● **WHAT YOU NEED TO DO**:
Quote the data below word for word, every line included.

● **INPUT FOR THIS TASK**:

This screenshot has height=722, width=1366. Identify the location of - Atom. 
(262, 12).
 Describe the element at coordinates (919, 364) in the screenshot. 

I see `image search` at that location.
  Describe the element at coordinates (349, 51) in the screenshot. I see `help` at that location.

● **SOLUTION TO THE EXERCISE**:
This screenshot has height=722, width=1366. Identify the location of - Atom. 
(262, 12).
 Describe the element at coordinates (919, 364) in the screenshot. 

I see `image search` at that location.
  Describe the element at coordinates (349, 51) in the screenshot. I see `help` at that location.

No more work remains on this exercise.